─── Source extract ───
In my last post, I catalogued all my blog articles for 2010, up to August of that year. What followed was a long period of inactivity, which followed a visit to Winnipeg from my grad school buddy Richard Epp. I remember it was a really hot summer day, and started telling him about Quantum Siphoning. Richard objected to the interpretation of the wave function as charge density. He pointed out something I already knew: if the charge is distributed, then the calculation for electrostatic energy is messed up. How could I answer that objection? I had no answer, and every time I tried to work on physics, that was all I could think about.
Then in February I stumbled across a website called The Foundational Questions Institute which was apparently sponsoring an essay contest on the question "Is Reality Analog or Digital?". Incredibly, the deadline for submissions was that very day, so I immediately wrote up an article which I gave a title that says it all: There are No Pea-Shooters for Photons. The targets of the essay are the three pillars of the photon theory, as universally recognized in the popular narrative: the Blackbody Spectrum, the Photo-electric effect, and the Compton Effect. In my essay, I show how each of these has an intuitively reasonable wave theory explanation, which could not have been understood by Planck, Einstein, or Compton in their time because the wave theory of the electron was not revealed by Schroedinger until 1926, long after the particle paradigm had taken firm hold. The title of the article refers to the well-known post-modern justification for photons based on experiments where you supposedly fire one photon at a time and track where it goes. I point out, as I did in an earlier blogpost called The Clicking Detectors, that none of these experiments are really quite what they claim to be, for the plain and simple reason that there really are no pea-shooters for photons.
When I submitted my essay, I was in a rush to meet the deadline, and I didn't feel that I had dealt as well as I might have with the question of the blackbody spectrum, so I went back to my blog and that became the subject of my next article, which soon mushroomed into a nine-part series. The basic idea was that instead of attacking the ultraviolet catastrophe at the electromagnetic level, you take it on at the mechanical level. All electromagnetic radiation has to have its source in the mechanical vibration of charges, and if there is no mechanism to set those vibrations in motion, you don't have a problem at the electromagnetic level. The one nagging problem with my argument is that thermodynamics doesn't depend on specific mechanism: there's something called the Equipartition Theorem which supposedly rules no matter what, and I had to somehow explain it away. I struggled with this through my next four blogposts until I made a huge breakthrough.
─── Data section ───
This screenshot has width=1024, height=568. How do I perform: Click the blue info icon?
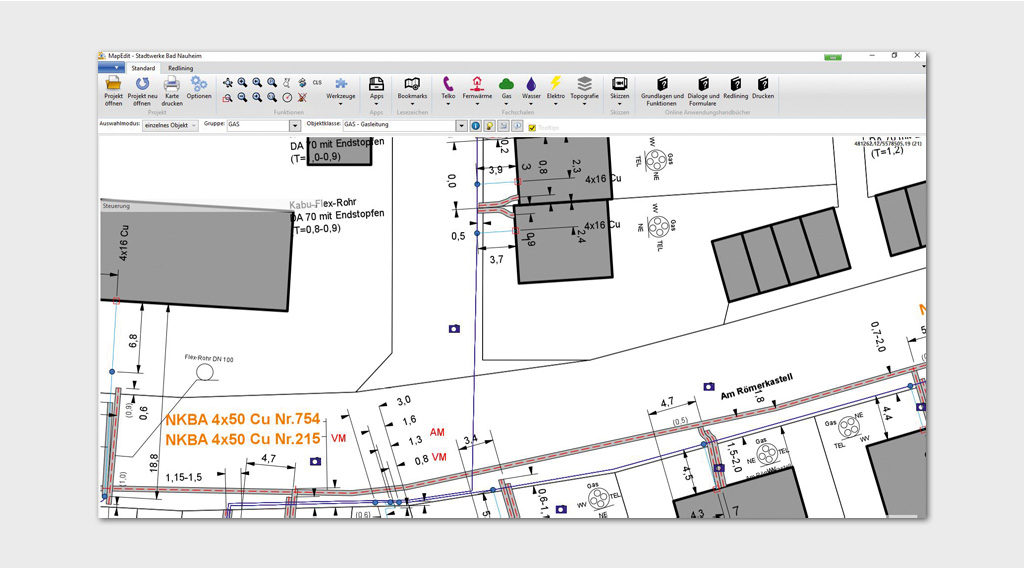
───
Answer these from the blog post about the photon essay.
(a) What interpretation did Richard Epp object to?
(b) What question was the Foundational Questions Institute essay contest on?
(c) How many parts did the series on the blackbody spectrum grow into?

(a) The interpretation of the wave function as charge density.
(b) "Is Reality Analog or Digital?"
(c) Nine.